- _Action item_:
Output the full set of records exactly.

[Excerpts from a dataset]
◇ ◇ ◇ ◇ ◇ ◇ ◇

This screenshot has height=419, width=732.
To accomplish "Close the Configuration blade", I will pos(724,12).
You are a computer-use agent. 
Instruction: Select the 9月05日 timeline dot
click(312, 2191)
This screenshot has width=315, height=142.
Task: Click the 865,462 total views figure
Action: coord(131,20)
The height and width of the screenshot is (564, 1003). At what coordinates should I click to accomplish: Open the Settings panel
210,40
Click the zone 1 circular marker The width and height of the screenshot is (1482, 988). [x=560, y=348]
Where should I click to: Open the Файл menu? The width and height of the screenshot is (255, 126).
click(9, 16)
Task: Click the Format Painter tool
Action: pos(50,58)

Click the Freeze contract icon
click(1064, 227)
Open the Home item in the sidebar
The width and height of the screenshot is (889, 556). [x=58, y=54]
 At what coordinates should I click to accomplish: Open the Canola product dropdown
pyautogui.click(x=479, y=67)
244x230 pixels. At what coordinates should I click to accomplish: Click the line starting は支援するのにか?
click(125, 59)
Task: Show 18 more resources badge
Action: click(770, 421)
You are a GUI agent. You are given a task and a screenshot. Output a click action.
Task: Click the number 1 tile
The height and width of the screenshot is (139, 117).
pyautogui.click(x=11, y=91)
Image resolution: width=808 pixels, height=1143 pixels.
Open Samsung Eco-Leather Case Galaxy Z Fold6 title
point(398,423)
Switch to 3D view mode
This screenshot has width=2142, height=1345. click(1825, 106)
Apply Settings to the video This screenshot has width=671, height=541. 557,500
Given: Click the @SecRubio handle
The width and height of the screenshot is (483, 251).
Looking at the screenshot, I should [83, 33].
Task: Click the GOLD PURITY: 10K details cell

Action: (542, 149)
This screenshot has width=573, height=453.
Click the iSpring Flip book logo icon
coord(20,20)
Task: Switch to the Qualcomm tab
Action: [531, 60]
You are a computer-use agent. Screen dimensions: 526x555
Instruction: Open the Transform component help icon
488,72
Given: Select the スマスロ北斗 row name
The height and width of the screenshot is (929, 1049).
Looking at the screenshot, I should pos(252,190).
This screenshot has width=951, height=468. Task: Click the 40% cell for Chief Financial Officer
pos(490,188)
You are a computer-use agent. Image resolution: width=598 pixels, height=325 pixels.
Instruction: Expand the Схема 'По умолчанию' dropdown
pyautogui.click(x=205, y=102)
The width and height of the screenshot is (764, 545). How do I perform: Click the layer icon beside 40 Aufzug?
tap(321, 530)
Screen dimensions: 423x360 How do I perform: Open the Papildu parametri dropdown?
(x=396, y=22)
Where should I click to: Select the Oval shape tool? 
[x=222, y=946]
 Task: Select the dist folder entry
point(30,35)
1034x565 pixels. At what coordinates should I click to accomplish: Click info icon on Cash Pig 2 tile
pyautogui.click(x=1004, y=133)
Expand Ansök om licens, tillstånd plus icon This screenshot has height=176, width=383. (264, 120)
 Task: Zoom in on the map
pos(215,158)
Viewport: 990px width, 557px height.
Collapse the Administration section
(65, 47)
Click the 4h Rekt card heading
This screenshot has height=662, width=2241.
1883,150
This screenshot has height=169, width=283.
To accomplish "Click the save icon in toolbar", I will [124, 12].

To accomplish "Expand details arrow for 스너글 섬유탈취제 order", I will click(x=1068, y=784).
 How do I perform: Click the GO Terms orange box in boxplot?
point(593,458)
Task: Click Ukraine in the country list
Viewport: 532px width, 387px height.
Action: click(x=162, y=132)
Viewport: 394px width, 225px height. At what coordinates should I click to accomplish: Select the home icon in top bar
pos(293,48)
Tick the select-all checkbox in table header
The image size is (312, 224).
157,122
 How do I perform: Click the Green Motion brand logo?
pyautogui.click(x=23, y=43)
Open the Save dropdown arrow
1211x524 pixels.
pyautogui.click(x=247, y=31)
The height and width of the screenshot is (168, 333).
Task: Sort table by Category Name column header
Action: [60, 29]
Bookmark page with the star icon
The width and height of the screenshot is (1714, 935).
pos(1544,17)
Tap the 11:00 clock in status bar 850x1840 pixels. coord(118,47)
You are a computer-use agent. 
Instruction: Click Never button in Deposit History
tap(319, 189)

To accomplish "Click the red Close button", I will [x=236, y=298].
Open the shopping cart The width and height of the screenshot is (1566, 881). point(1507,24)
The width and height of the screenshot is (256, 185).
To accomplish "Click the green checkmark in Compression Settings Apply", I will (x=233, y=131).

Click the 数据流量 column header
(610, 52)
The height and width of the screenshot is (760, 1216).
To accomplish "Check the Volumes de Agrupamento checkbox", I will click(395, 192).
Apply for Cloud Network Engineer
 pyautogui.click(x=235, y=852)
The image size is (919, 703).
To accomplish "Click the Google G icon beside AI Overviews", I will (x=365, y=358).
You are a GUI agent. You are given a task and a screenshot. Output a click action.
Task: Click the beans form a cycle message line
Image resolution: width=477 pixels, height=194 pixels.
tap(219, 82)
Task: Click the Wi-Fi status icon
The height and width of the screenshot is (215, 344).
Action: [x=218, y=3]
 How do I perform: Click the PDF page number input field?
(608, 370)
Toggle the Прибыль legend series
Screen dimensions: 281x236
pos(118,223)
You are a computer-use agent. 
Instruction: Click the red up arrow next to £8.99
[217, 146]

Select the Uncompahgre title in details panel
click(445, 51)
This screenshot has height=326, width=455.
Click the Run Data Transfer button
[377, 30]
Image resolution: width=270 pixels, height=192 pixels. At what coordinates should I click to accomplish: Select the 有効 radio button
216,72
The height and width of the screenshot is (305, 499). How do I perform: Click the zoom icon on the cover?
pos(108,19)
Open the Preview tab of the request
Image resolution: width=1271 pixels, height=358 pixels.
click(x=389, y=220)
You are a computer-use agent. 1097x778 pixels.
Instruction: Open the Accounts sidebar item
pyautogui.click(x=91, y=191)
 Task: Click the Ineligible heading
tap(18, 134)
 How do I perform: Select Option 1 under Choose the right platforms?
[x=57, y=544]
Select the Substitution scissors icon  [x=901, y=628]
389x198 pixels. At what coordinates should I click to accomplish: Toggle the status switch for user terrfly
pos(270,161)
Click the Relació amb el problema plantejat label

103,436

◇ ◇ ◇ ◇ ◇ ◇ ◇

- _Result of this exercise_:
This screenshot has height=419, width=732.
To accomplish "Close the Configuration blade", I will pos(724,12).
You are a computer-use agent. 
Instruction: Select the 9月05日 timeline dot
click(312, 2191)
This screenshot has width=315, height=142.
Task: Click the 865,462 total views figure
Action: coord(131,20)
The height and width of the screenshot is (564, 1003). At what coordinates should I click to accomplish: Open the Settings panel
210,40
Click the zone 1 circular marker The width and height of the screenshot is (1482, 988). [x=560, y=348]
Where should I click to: Open the Файл menu? The width and height of the screenshot is (255, 126).
click(9, 16)
Task: Click the Format Painter tool
Action: pos(50,58)

Click the Freeze contract icon
click(1064, 227)
Open the Home item in the sidebar
The width and height of the screenshot is (889, 556). [x=58, y=54]
 At what coordinates should I click to accomplish: Open the Canola product dropdown
pyautogui.click(x=479, y=67)
244x230 pixels. At what coordinates should I click to accomplish: Click the line starting は支援するのにか?
click(125, 59)
Task: Show 18 more resources badge
Action: click(770, 421)
You are a GUI agent. You are given a task and a screenshot. Output a click action.
Task: Click the number 1 tile
The height and width of the screenshot is (139, 117).
pyautogui.click(x=11, y=91)
Image resolution: width=808 pixels, height=1143 pixels.
Open Samsung Eco-Leather Case Galaxy Z Fold6 title
point(398,423)
Switch to 3D view mode
This screenshot has width=2142, height=1345. click(1825, 106)
Apply Settings to the video This screenshot has width=671, height=541. 557,500
Given: Click the @SecRubio handle
The width and height of the screenshot is (483, 251).
Looking at the screenshot, I should [83, 33].
Task: Click the GOLD PURITY: 10K details cell

Action: (542, 149)
This screenshot has width=573, height=453.
Click the iSpring Flip book logo icon
coord(20,20)
Task: Switch to the Qualcomm tab
Action: [531, 60]
You are a computer-use agent. Screen dimensions: 526x555
Instruction: Open the Transform component help icon
488,72
Given: Select the スマスロ北斗 row name
The height and width of the screenshot is (929, 1049).
Looking at the screenshot, I should pos(252,190).
This screenshot has width=951, height=468. Task: Click the 40% cell for Chief Financial Officer
pos(490,188)
You are a computer-use agent. Image resolution: width=598 pixels, height=325 pixels.
Instruction: Expand the Схема 'По умолчанию' dropdown
pyautogui.click(x=205, y=102)
The width and height of the screenshot is (764, 545). How do I perform: Click the layer icon beside 40 Aufzug?
tap(321, 530)
Screen dimensions: 423x360 How do I perform: Open the Papildu parametri dropdown?
(x=396, y=22)
Where should I click to: Select the Oval shape tool? 
[x=222, y=946]
 Task: Select the dist folder entry
point(30,35)
1034x565 pixels. At what coordinates should I click to accomplish: Click info icon on Cash Pig 2 tile
pyautogui.click(x=1004, y=133)
Expand Ansök om licens, tillstånd plus icon This screenshot has height=176, width=383. (264, 120)
 Task: Zoom in on the map
pos(215,158)
Viewport: 990px width, 557px height.
Collapse the Administration section
(65, 47)
Click the 4h Rekt card heading
This screenshot has height=662, width=2241.
1883,150
This screenshot has height=169, width=283.
To accomplish "Click the save icon in toolbar", I will [124, 12].

To accomplish "Expand details arrow for 스너글 섬유탈취제 order", I will click(x=1068, y=784).
 How do I perform: Click the GO Terms orange box in boxplot?
point(593,458)
Task: Click Ukraine in the country list
Viewport: 532px width, 387px height.
Action: click(x=162, y=132)
Viewport: 394px width, 225px height. At what coordinates should I click to accomplish: Select the home icon in top bar
pos(293,48)
Tick the select-all checkbox in table header
The image size is (312, 224).
157,122
 How do I perform: Click the Green Motion brand logo?
pyautogui.click(x=23, y=43)
Open the Save dropdown arrow
1211x524 pixels.
pyautogui.click(x=247, y=31)
The height and width of the screenshot is (168, 333).
Task: Sort table by Category Name column header
Action: [60, 29]
Bookmark page with the star icon
The width and height of the screenshot is (1714, 935).
pos(1544,17)
Tap the 11:00 clock in status bar 850x1840 pixels. coord(118,47)
You are a computer-use agent. 
Instruction: Click Never button in Deposit History
tap(319, 189)

To accomplish "Click the red Close button", I will [x=236, y=298].
Open the shopping cart The width and height of the screenshot is (1566, 881). point(1507,24)
The width and height of the screenshot is (256, 185).
To accomplish "Click the green checkmark in Compression Settings Apply", I will (x=233, y=131).

Click the 数据流量 column header
(610, 52)
The height and width of the screenshot is (760, 1216).
To accomplish "Check the Volumes de Agrupamento checkbox", I will click(395, 192).
Apply for Cloud Network Engineer
 pyautogui.click(x=235, y=852)
The image size is (919, 703).
To accomplish "Click the Google G icon beside AI Overviews", I will (x=365, y=358).
You are a GUI agent. You are given a task and a screenshot. Output a click action.
Task: Click the beans form a cycle message line
Image resolution: width=477 pixels, height=194 pixels.
tap(219, 82)
Task: Click the Wi-Fi status icon
The height and width of the screenshot is (215, 344).
Action: [x=218, y=3]
 How do I perform: Click the PDF page number input field?
(608, 370)
Toggle the Прибыль legend series
Screen dimensions: 281x236
pos(118,223)
You are a computer-use agent. 
Instruction: Click the red up arrow next to £8.99
[217, 146]

Select the Uncompahgre title in details panel
click(445, 51)
This screenshot has height=326, width=455.
Click the Run Data Transfer button
[377, 30]
Image resolution: width=270 pixels, height=192 pixels. At what coordinates should I click to accomplish: Select the 有効 radio button
216,72
The height and width of the screenshot is (305, 499). How do I perform: Click the zoom icon on the cover?
pos(108,19)
Open the Preview tab of the request
Image resolution: width=1271 pixels, height=358 pixels.
click(x=389, y=220)
You are a computer-use agent. 1097x778 pixels.
Instruction: Open the Accounts sidebar item
pyautogui.click(x=91, y=191)
 Task: Click the Ineligible heading
tap(18, 134)
 How do I perform: Select Option 1 under Choose the right platforms?
[x=57, y=544]
Select the Substitution scissors icon  [x=901, y=628]
389x198 pixels. At what coordinates should I click to accomplish: Toggle the status switch for user terrfly
pos(270,161)
Click the Relació amb el problema plantejat label

103,436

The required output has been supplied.